WRITTEN PROBLEM. Rewrite the material below as a two-column CSV whose header is instruction,output. Give one row per instruction and its answer, put each field in double quotes with line breaks changed to spaces, and leave out the pictures.

DATA FOR PROCESSING.
** BEGIN **

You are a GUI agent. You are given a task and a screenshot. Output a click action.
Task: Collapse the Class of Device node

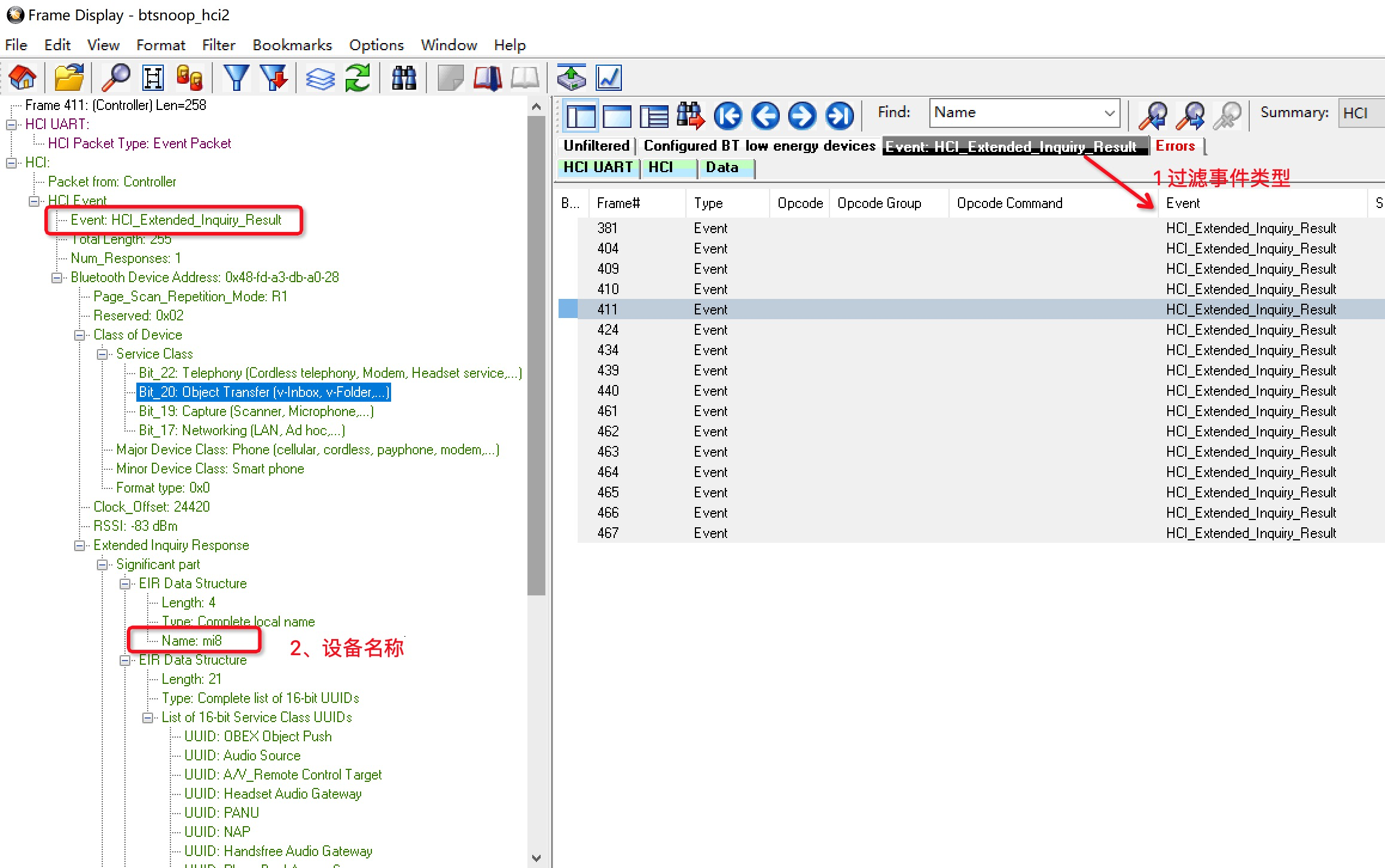80,335
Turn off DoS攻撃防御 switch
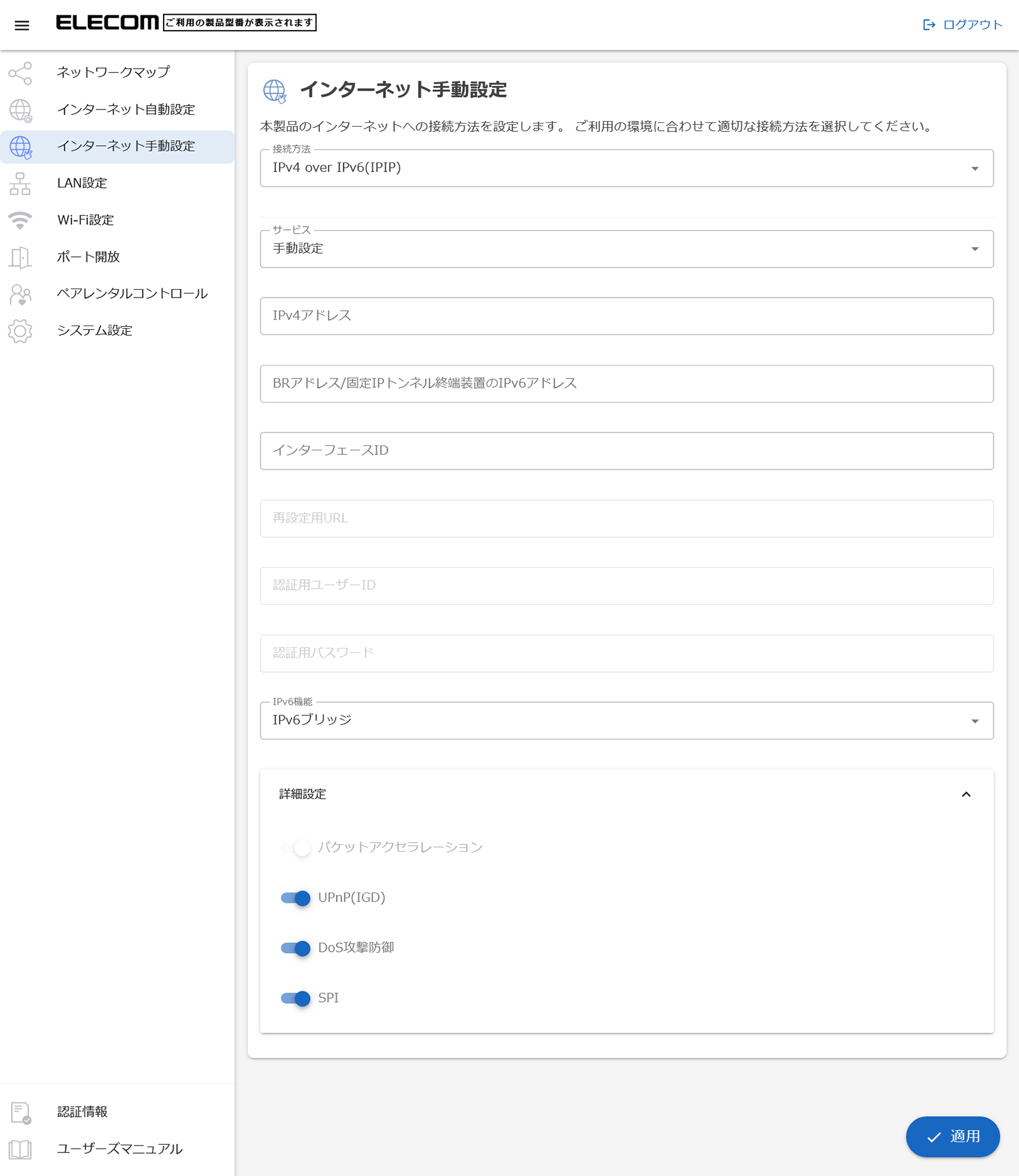Image resolution: width=1019 pixels, height=1176 pixels. click(296, 949)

** END **

OUTPUT FOR THIS EXERCISE.
instruction,output
"You are a GUI agent. You are given a task and a screenshot. Output a click action. Task: Collapse the Class of Device node","80,335"
"Turn off DoS攻撃防御 switch","Image resolution: width=1019 pixels, height=1176 pixels. click(296, 949)"